2. is the same field as 1.

3. does not show the magnets at all.

 

[Hesch]

Replace the fusion plasma by a regular conducting loop and you get the same field geometry as static system.

I will do that ( some day ).
But how is this plasma current induced? Is it this "Relatively" constant current through the magnets ( dc-current added some ac-current, making up a number of pole pairs like in an induction motor ) ?
I'm not a fusion reactor expert
I wonder if eg. there are say 17 pole pairs, a magnetic field line will close itself after 17 turns in the toroid.
In the figure in #6, the solenoid has 40 "turns", but if the magnetic field line is chosen as a circulation path, using Amperes law, the simulation says that

∫_circulation H⋅ds / I = 55.012 turns ≈ 40 + 15 turns

( including the magnetic loops around the frame ).
So maybe it's not a must that the field line will be closed after one loop, but after a number of loops, N, that the system "knows about".

 

[mfb]

But how is this plasma current induced?

Via induction with magnets around the plasma. I don't see how that would be relevant here.

There are no "pole pairs" and the induced current does not have any steps.

So maybe it's not a must that the field line will be closed after one loop, but after a number of loops, N, that the system "knows about".

No.

 

[Hesch]

Via induction with magnets around the plasma. I don't see how that would be relevant here.

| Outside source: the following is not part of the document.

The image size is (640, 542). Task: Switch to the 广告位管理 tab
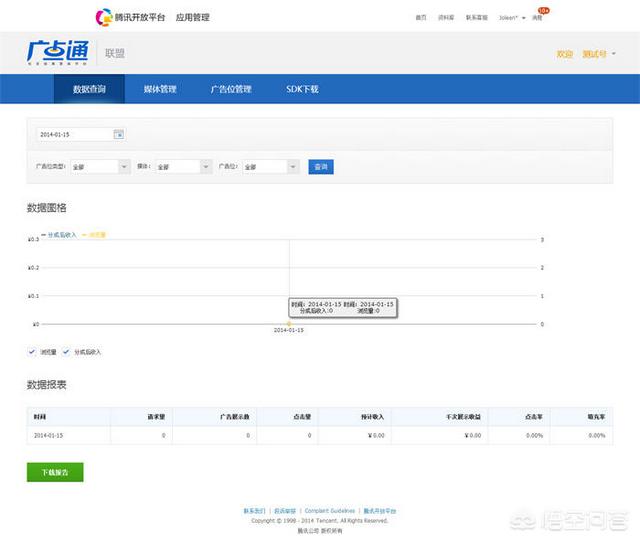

You cannot induce voltage/current with magnets that are supplied by a constant current ( dc-current ).
I find that very relevant.

No.

No, what?
A field line cannot circulate in a toroid with the speed of light for some transient minutes, without crossing or at least touching itself. There is simply not space for this 36 mio. km field line within the toroid.
And when crossing/touching itself:

Well, then the loop is closed.

 

[mfb]

You cannot induce voltage/current with magnets that are supplied by a constant current ( dc-current ).

Who said they would have constant current? Their current ramping rate is constant.

No, what?

No as in: your statement is wrong. There is no requirement for field lines to close.

A field line cannot circulate in a toroid with the speed of light for some transient minutes

Field lines do not "circulate" at all.

There is simply not space for this 36 mio. km field line within the toroid.

Of course there is. Field lines do not have a width, and this is a purely mathematical problem anyway.